((

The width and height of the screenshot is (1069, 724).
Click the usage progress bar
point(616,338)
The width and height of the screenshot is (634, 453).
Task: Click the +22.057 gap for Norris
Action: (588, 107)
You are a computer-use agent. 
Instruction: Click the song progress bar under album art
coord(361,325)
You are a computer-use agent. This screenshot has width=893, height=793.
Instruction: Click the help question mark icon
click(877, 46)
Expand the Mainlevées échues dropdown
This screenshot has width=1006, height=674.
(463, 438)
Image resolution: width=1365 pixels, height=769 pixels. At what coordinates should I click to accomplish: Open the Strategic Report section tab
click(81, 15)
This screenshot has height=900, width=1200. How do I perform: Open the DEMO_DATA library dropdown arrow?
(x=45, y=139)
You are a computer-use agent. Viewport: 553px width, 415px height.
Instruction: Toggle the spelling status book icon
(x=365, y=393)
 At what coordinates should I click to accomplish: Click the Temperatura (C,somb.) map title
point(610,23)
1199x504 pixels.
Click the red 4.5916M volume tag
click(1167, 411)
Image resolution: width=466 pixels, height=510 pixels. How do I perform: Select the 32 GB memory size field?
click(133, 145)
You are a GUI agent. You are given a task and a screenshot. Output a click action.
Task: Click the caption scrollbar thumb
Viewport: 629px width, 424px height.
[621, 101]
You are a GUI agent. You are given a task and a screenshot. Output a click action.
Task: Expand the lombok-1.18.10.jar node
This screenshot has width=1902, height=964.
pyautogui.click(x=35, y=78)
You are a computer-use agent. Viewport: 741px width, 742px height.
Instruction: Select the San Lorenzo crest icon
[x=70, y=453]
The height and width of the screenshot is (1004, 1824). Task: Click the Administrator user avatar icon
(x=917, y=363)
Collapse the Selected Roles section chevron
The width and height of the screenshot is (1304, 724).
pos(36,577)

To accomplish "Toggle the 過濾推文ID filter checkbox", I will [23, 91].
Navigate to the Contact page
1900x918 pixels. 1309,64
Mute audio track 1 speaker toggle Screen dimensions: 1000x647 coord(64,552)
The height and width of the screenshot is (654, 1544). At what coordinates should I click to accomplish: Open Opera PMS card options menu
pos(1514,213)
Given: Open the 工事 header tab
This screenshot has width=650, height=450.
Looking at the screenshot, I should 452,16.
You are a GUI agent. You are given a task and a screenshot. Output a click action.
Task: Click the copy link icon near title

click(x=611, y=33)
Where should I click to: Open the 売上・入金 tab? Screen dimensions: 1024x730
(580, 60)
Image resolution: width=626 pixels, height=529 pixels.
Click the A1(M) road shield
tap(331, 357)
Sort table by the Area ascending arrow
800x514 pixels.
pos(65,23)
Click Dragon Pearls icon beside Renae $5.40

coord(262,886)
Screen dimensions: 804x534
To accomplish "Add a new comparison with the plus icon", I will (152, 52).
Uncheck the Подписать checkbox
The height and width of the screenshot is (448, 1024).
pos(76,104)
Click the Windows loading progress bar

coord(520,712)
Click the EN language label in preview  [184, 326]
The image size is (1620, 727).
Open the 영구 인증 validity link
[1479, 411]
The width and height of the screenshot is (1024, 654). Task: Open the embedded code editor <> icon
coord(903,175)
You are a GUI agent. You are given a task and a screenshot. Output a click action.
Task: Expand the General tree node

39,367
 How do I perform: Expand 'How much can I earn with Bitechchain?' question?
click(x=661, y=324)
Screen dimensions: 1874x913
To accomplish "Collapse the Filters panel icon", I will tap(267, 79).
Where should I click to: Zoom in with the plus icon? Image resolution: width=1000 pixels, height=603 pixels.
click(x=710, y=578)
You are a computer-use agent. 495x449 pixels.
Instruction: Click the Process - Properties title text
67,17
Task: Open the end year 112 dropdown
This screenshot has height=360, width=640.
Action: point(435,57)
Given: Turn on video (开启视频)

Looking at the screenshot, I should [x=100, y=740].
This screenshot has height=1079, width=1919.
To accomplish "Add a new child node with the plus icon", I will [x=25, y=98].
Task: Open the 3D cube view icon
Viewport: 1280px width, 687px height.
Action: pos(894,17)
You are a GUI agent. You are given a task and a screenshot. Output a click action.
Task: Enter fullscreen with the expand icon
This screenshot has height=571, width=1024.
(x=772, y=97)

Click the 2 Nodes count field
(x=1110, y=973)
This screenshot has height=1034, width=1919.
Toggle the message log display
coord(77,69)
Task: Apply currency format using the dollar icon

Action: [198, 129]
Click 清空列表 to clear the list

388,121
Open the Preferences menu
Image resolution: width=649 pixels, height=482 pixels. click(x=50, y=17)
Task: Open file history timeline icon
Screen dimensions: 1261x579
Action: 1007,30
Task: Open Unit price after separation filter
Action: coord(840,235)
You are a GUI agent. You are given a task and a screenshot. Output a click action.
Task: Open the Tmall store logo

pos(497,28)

))

Directions:
Using the data above, return each line that includes the word "Collapse".

Written answer:
Collapse the Selected Roles section chevron
To accomplish "Collapse the Filters panel icon", I will tap(267, 79).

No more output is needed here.